While the challenge was to remake the visuals, the biggest problem with the original was the lack of a clear point. The text accompanying the graph was a laundry list of observations:

“The number of people will grow from 7.3 billion to 9.7 billion in 2050, 100m more than was estimated in the UN’s last report two years ago. More than half of this growth comes from Africa, where the population is set to double to 2.5 billion. Nigeria’s population will reach 413m, overtaking America as the world’s third most-populous country. Congo and Ethiopia will swell to more than 195m and 188m repectively, more than twice their current numbers. India will surpass China as the world’s most populous country in 2022, six years earlier than was previously forecast. China’s population will peak at 1.4 billion in 2028; India’s four decades later at 1.75 billion. Changes in fertility make long-term projections hard, but by 2100 the planet’s population will be rising past 11.2 billion. It will also be much older. The median age of 30 will rise to 36 in 2050 and 42 in 2100—the median age of Europeans today. A quarter of Europe’s people are already aged 60 or more; by 2050 deaths will outnumber births by 32m. The UN warns that only migration will prevent the region’s population from shrinking further.”

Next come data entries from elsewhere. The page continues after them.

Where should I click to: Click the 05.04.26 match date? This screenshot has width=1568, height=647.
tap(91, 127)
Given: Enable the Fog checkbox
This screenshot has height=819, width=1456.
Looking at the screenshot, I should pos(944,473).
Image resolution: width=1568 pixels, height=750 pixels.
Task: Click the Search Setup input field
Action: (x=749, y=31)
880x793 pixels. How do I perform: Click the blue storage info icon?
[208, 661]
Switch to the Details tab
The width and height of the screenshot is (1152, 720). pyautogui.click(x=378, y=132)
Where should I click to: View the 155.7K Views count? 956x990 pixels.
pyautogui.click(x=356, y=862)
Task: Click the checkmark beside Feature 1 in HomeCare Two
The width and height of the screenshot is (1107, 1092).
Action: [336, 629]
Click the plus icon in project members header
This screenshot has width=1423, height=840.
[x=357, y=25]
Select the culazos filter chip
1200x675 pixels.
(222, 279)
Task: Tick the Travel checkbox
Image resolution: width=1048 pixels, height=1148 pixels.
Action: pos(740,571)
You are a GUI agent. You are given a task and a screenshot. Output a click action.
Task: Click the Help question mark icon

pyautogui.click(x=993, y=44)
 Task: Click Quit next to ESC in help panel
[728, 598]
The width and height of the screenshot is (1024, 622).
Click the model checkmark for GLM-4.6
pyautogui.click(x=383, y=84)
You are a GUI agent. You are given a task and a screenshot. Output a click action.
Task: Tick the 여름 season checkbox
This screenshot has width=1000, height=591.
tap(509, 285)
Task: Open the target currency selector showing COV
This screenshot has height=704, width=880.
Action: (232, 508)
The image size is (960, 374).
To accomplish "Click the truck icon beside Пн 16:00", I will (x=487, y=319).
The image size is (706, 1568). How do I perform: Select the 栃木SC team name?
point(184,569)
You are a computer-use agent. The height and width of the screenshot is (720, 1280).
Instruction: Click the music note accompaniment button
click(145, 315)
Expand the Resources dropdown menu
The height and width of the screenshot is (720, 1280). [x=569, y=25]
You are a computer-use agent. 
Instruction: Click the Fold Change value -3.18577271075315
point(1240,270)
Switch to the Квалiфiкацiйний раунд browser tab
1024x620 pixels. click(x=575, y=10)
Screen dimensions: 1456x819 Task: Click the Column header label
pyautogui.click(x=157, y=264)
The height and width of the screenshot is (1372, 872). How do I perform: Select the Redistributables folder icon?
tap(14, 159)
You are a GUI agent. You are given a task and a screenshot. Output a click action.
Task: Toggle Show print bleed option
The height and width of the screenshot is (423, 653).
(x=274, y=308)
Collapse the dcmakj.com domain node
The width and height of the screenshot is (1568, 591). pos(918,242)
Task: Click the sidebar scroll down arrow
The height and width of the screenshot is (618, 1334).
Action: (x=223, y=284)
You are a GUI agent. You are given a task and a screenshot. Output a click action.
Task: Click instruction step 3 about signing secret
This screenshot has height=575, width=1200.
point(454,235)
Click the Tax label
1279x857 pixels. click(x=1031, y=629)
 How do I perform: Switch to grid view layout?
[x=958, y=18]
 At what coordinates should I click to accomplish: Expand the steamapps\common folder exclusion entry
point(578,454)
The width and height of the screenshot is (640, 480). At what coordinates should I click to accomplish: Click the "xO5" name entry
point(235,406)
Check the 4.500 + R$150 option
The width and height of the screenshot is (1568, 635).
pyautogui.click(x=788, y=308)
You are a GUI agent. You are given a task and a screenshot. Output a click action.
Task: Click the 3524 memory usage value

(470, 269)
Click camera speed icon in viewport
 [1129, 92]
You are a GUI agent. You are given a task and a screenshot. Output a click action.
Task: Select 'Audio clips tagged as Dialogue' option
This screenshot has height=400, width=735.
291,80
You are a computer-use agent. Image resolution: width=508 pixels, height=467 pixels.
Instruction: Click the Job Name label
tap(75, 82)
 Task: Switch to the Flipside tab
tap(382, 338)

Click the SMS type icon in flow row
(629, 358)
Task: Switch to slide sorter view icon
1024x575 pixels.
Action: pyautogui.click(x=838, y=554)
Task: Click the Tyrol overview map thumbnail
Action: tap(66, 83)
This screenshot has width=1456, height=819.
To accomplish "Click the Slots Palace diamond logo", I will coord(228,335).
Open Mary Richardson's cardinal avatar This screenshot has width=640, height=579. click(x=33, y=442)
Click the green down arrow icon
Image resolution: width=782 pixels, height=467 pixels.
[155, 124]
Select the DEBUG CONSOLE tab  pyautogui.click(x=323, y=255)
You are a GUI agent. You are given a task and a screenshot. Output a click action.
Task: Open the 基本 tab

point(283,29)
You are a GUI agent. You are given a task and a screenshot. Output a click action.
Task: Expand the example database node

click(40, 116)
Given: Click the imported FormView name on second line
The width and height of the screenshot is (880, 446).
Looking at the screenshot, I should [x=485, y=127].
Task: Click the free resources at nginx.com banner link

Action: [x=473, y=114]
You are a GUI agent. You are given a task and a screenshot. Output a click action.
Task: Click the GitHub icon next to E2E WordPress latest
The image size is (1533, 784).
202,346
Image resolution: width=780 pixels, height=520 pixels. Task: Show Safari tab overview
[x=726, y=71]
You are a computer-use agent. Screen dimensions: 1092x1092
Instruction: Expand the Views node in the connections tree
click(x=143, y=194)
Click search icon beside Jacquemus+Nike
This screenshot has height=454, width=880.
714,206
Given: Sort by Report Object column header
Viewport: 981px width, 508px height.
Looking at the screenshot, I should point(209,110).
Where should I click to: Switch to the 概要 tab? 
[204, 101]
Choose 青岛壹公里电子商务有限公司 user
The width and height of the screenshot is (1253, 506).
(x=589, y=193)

What I get from this is, there are going to be a lot more people. Okay. So what?

To me, the big story in the data was the massive projected growth of Africa, and the problems that it could spell for billions of people. Here’s what I made (click to embiggen):

swdChallenge

There were other interesting observations that could have been made, but I picked the story that seemed compelling to me and focused on that. The great thing, though, was that other people chose different points (for example, the shifting makeup of the world’s overall population, or how the projections fit with historical trends), and most of them improved on the original in some way. The variety of stories and approaches are on display on the round-up published yesterday, along with Cole’s critique.

Data can clarify, illustrate, and convince, but it doesn’t speak for itself. If you want it to support what you want to say, you have to figure out the “so what” first.